Like all booms, it did not last. First, gold was discovered in Nome, Alaska, and by the early 1900s, the largest gold deposits in the Klondike had begun to be picked clean. The rest of the stampeders were eventually drawn away to fight in World War I. For a time, copper mining responded to wartime demands, but this, too, tapered off when the war ended. The Yukon economy was on the verge of collapsing.
Luckily, a handful of men stuck around to keep searching the creek beds and hills for the next big find. They were in a relatively good position — Yukoners were becoming stampede-proof after too many false rumours, and there were far fewer prospectors around. The Duncan Creek area where Beauvette was waiting out the winter was nearly deserted.
Just as the snow cleared in early July, he heard that an investor named Fred Bradley was in the area to consider the Lookout Mountain property. Hoping to entice him with his own find, Beauvette quickly set off to claim his silver. He soon found the ore and tracked it to its source, where he collected samples and staked a claim. But as he approached the town of Mayo, he heard the whistle of a steamboat as it left for Dawson — he had missed Bradley by mere minutes.

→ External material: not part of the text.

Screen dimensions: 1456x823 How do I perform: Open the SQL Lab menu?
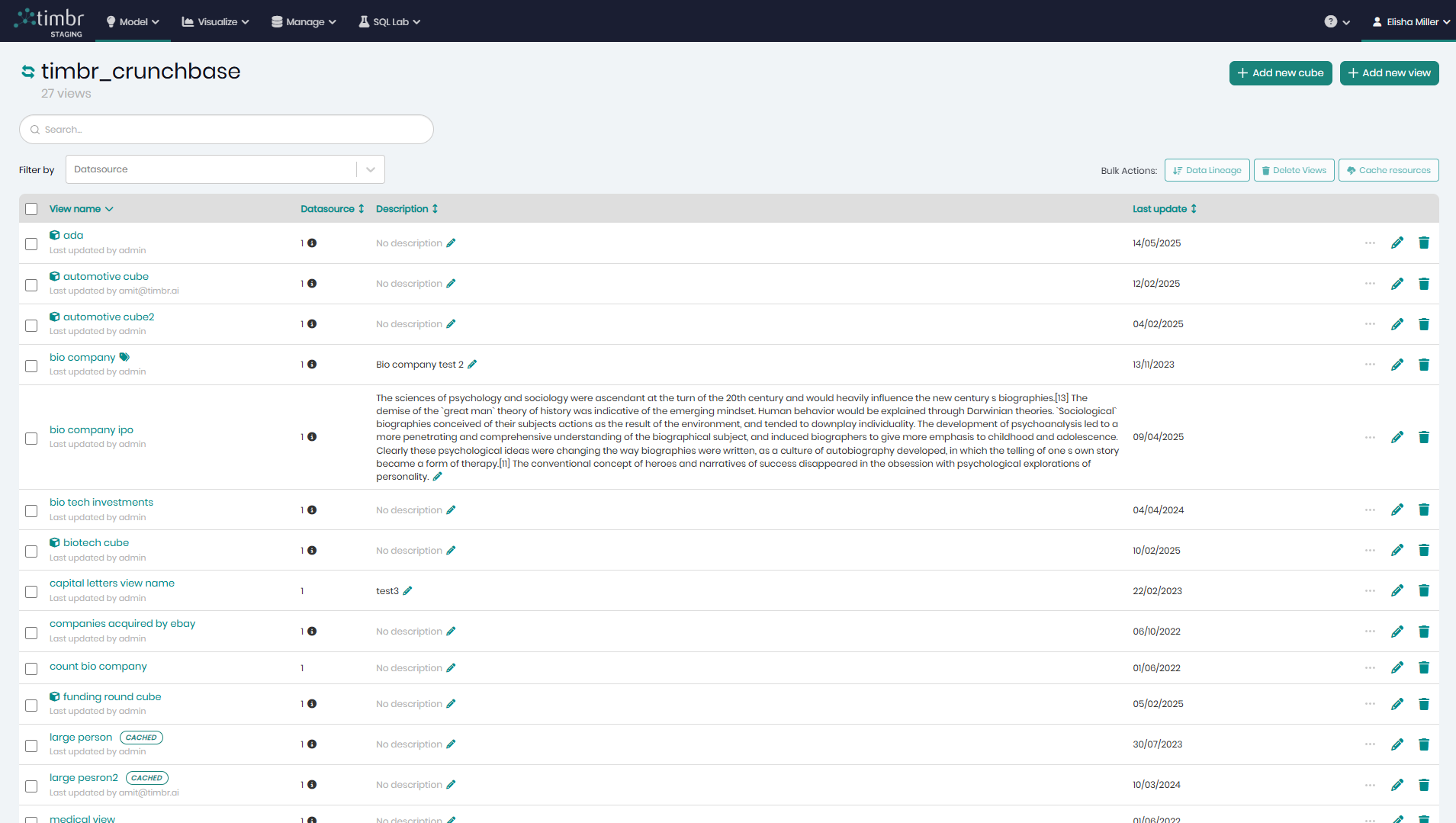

Beauvette was in a bind — he needed his samples assayed, but he also wanted to prospect the hill more thoroughly before too many others heard about his find. He approached Jack Pickering, whose Lookout Mountain property Bradley had just turned down, and who was now quite broke. The two agreed to work together. Pickering would take the samples to Dawson and catch Bradley, and Beauvette would head back to the hill.
Pickering left on the next steamboat, but when he got to Dawson he was too late: Bradley was already gone. Pickering instead turned to the trusted Alfred Kirk Schellinger, an assayer for the Yukon Gold Company. Schellinger was so impressed with the samples — among the richest he had ever seen — that he packed some supplies and left with Pickering on the next steamboat back to Mayo. They were now a party of three.
Meanwhile, Beauvette had enlisted James Anderson, an experienced miner and a colleague of Pickering’s, to help him prospect the hill. When everyone met up in Mayo, they had become a party of four. One more man was required. Together, they hired the eccentric “Pegleg Scotty” Mowatt and his two-horse team to carry supplies up the hill in one of Pickering’s wagons.
Finally, after a brief incident in which one of the horses left camp during the night and Mowatt set off on wooden leg to find it, all five men stood together on top of Beauvette’s hill. Schellinger surveyed the area, and Beauvette and Anderson prospected more thoroughly, finding another silver vein. Together, on July 29, they staked and claimed the hilltop. There were six claims among them, including Beauvette’s original Roulette claim — a nod to prospecting’s gambling spirit. Following his lead, Pickering named the spot after another gambling game: Keno.
Schellinger returned to his office in Dawson to assay the silver and to sell the claims to Yukon Gold on behalf of the entire party. A rush to Keno Hill followed; the next year over 600 claims were filed and over 100 men were employed on the Yukon Gold property. The town of Keno City was settled and by the middle of the 1920s, the Keno mines had brought the once-flagging Yukon economy back to life.